Solving $Ax = b$ with $A^TAx = A^T b$

Question

Let $A \in \mathbb R^{m\times n}$ and $b \in \mathbb R^{n}$ where $m < n$. Can the linear system of equations $Ax=b$ be solved with $A^TAx = A^T b$?

How and why is it possible?

Answer 1

TL;DR: you can but you really shouldn't.

Suppose that $Ax = b$ has a solution. Then indeed $A^\top Ax = A^\top b$. Conversely, if $A^\top A x = A^\top b$. Then $Ax-b$ is in the nullspace of $A^\top$ so it must be perpendicular to the column space of $A$. But since $Ax = b$ has a solution, $b$ is in the column space of $A$ and thus $Ax - b$ is. Since $Ax -b$ is both in the column space of $A$ and perpendicular to it, it must be zero. Thus $Ax = b$. To conclude, provided $Ax = b$ has a solution, then $x$ is such a solution if, and only if, it satisfies $A^\top Ax = A^\top b$.

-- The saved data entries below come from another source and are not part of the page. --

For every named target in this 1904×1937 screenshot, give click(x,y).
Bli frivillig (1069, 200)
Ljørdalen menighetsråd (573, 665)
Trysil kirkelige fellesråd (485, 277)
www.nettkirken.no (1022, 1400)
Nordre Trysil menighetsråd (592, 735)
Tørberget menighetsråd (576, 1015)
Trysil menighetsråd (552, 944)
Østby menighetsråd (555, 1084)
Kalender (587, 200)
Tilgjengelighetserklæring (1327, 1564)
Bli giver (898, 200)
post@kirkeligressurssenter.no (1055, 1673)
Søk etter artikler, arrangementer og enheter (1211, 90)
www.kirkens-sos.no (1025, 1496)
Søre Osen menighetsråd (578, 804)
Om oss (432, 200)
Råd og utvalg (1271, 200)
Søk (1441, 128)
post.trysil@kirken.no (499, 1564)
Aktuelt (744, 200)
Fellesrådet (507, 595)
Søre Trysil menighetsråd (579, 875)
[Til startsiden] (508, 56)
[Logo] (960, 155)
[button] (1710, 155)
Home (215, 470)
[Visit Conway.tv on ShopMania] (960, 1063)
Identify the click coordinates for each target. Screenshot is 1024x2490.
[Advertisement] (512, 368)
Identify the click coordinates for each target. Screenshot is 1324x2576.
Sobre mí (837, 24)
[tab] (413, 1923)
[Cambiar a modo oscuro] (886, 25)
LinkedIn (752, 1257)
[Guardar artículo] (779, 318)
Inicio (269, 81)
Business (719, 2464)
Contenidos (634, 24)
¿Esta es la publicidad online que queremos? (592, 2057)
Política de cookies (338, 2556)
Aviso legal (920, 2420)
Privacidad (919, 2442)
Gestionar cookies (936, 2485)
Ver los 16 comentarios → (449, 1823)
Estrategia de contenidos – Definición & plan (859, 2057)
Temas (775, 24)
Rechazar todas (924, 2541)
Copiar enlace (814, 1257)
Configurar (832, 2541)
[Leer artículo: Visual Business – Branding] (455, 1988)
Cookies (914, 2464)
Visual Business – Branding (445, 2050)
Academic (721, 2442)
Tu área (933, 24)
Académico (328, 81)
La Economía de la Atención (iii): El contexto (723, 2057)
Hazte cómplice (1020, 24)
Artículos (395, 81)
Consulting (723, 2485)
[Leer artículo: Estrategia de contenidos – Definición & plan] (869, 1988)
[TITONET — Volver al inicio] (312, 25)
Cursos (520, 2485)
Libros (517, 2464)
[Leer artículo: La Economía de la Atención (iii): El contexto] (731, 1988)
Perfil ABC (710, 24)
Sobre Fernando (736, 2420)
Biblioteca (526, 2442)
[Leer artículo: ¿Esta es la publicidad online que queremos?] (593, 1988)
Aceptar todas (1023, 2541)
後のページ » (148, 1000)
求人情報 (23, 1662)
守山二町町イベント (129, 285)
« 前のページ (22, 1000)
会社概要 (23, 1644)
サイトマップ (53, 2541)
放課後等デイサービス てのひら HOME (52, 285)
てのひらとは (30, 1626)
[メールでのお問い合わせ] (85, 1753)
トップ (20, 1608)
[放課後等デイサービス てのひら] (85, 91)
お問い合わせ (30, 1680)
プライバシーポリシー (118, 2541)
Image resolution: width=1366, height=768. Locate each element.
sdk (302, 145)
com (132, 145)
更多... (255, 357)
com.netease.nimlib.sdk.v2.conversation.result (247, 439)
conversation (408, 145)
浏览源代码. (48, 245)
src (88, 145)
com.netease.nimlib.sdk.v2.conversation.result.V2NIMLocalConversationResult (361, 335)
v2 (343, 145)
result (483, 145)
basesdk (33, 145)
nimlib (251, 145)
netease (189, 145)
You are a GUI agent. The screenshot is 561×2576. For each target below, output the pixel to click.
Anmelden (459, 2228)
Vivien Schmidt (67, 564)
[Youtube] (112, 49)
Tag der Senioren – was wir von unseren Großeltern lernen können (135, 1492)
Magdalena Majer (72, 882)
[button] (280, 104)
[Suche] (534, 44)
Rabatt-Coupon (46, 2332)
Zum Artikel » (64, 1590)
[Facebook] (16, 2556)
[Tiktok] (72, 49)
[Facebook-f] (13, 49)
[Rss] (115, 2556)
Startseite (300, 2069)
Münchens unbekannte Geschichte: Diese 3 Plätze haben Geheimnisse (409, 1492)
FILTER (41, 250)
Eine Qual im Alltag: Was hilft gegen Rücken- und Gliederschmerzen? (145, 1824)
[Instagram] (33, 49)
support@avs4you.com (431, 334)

So if $Ax = b$ possesses a solution, then one way of computing this solution, at least if one ignores rounding errors, is to compute the Moore-Penrose pseudoinverse $(A^\top A)^\dagger$ of $A^\top A$ and then compute $x = (A^\top A)^\dagger A^\top b$. One can then check whether $Ax = b$. If this check fails, then $Ax = b$ has no solutions. If this check succeeds, then all solutions to this equation are given by $x + y$ for $y$ in the nullspace of $A$.

All of this said, this is a terrible way of solving $Ax = b$ in practice. When $A$ has more rows than columns, the matrix $A^\top A$ is guaranteed to be singular so solving the system $A^\top Ax = A^\top b$ is plagued by all sorts of numerical stability issues. There are much better ways of solving this problem. If $A$ has full row-rank, then the minimum norm solution is given by the normal equations $x = A^\top (AA^\top)^{-1}b$, which can be computed by solving a square, nonsingular system. (A more accurate way of solving the normal equations uses $LQ$ factorization.) The full solution set can be computed using any number of factorizations (pivoted $LU$, $QR$, $LQ$, SVD) of the matrix $A$ directly without any need to compute with the singular matrix $A^\top A$.